So the format of any `FST`-form of a `2-gram` language model is this:
 - There is a `start` node
    - The weight from `start` node to `<s>` will always be 0
 - There is a `node` for each word in vocabulary (including `<s>` and `</s>`)
    - There will be an `arc` from each `node` that models a "valid" `2-gram`
       - The weight will be `2-gram` probability of $p(to|from)$
    - There will be an `arc` from the `backoff` node
       - The weight will be the `unigram` probability $p(to)$
 - There is a `backoff` node
    - There will be an `arc` from each `word-node`
      - The `arc` `label` will be `<eps>`
      - The weight will be the `backoff` `unigram` probability $p(from)$


`fst_manipulate.py` has a method called `index_fst()` which will parse an existing `FST` and return **TWO** `<dict>`s:
 - `<dict>` that will give you the `state_id` associated with every word along with (1) the `weight`s of any `arc` from another `word-state` and (2) the `weight`s of any `arc` to another `word-state`.
 - `<dict>` that is a lookup from `node_id` to `word`


In [None]:
fst_dict, node_2_word = fstman.index_fst(
    fst_in=fst_in
)

In [None]:
fst_dict

In [None]:
node_2_word

For example, if I wanted to see what `node` represented the word `"tyrannosaurus"` in our `FST`...

In [None]:
fst_dict["tyrannosaurus"]["state_id"]

And if I wanted to know what the probability of any **explicitly modeled** `2-gram` (like `"the tyrannosaurus"`)...

In [None]:
fst_dict["tyrannosaurus"]["weights_from"]["the"]

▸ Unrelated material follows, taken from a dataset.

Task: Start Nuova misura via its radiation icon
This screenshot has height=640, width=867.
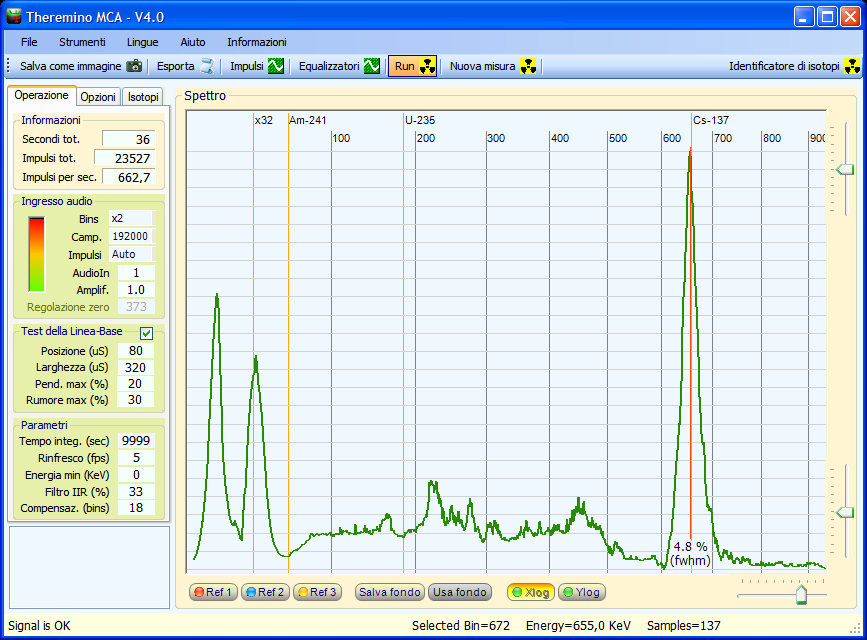Action: point(528,67)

I could also get the same value by trying this...

In [None]:
fst_dict["the"]["weights_to"]["tyrannosaurus"]

But if you look closely at the `<dict>` for `weights_from` for the word `tyrannosaurus`, you'll notice it only has two entries: 
 - `"the"`
 - `<eps>`

In [None]:
fst_dict["tyrannosaurus"]["weights_from"]

This is because the **only** explicitly modeled `2-gram` ending in `"tyrannosarus"` is `"the tyrannosaurus"`.  And remember, that `<eps>` is used to help us "backoff" for any unseen `2-gram`s.

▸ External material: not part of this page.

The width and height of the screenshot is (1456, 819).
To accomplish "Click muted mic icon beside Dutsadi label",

So if we tried to look up `"cat tyrannosaurus"`, I'll get a `KeyError`.

In [None]:
fst_dict["tyrannosaurus"]["weights_from"]["cat"]

In [None]:
fst_dict["cat"]["weights_to"]["tyrannousaurus"]

Instead we'd need to look up `"<eps> tyrannosaurus"`.

In [None]:
fst_dict["tyrannosaurus"]["weights_from"]["<eps>"]

In [None]:
fst_dict["<eps>"]["weights_to"]["tyrannosaurus"]

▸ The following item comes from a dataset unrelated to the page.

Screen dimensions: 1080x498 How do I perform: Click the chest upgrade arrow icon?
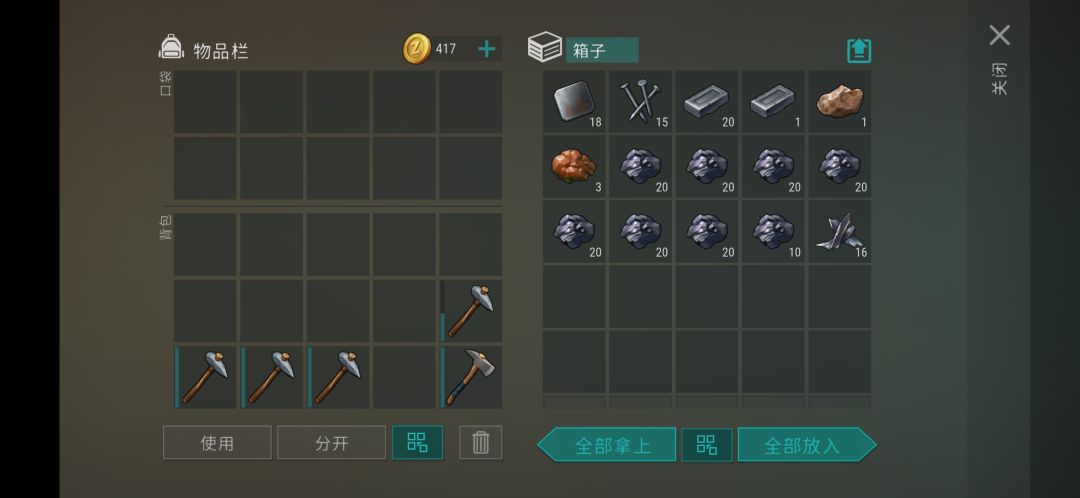click(x=859, y=50)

We'll use this `fst_dict` a little bit later.  But first, we need to look at two more things we can do with our `FST`:

 1. checking to see if sequence if valid according to our language model
 2. finding the shortest path for a given sequence and calculating its cost

### checking to see if sequence is valid according to language model

Ultimately, we will use an `FST` to determine the most likely transcription of the audio sent as input to our `ASR` pipeline.  For now, we can use the `FST` representing our language model to see how we would need to travel through the `FST` in order to reprent any sequence.

In [None]:
sample_sentence = "the rex ate the human"

`fst_manipulate.py` has a method called `sequence_to_fst()` which will convert any sequence represented as a `<str>` into a "mini"-`FST`.

It takes two arguments:
 - `seq_string` --> the `<str>` of the sequence we want to learn about
 - `lm_fst` --> the `FST` representing our language model; we need this to ensure we correctly map words to indices
 
It will generate a very basic `FST` representing the sequence.

In [None]:
sample_sentence_fst = fstman.sequence_to_fst(
    seq_string=sample_sentence,    
    lm_fst=fst_in                  
)                                 
sample_sentence_fst

We can then [`compose`](http://www.openfst.org/twiki/bin/view/FST/ComposeDoc) a new `FST` which is a combination of our original `FST` (representing our language model) and our "mini"-`FST` (representing our sequence we want to learn about).  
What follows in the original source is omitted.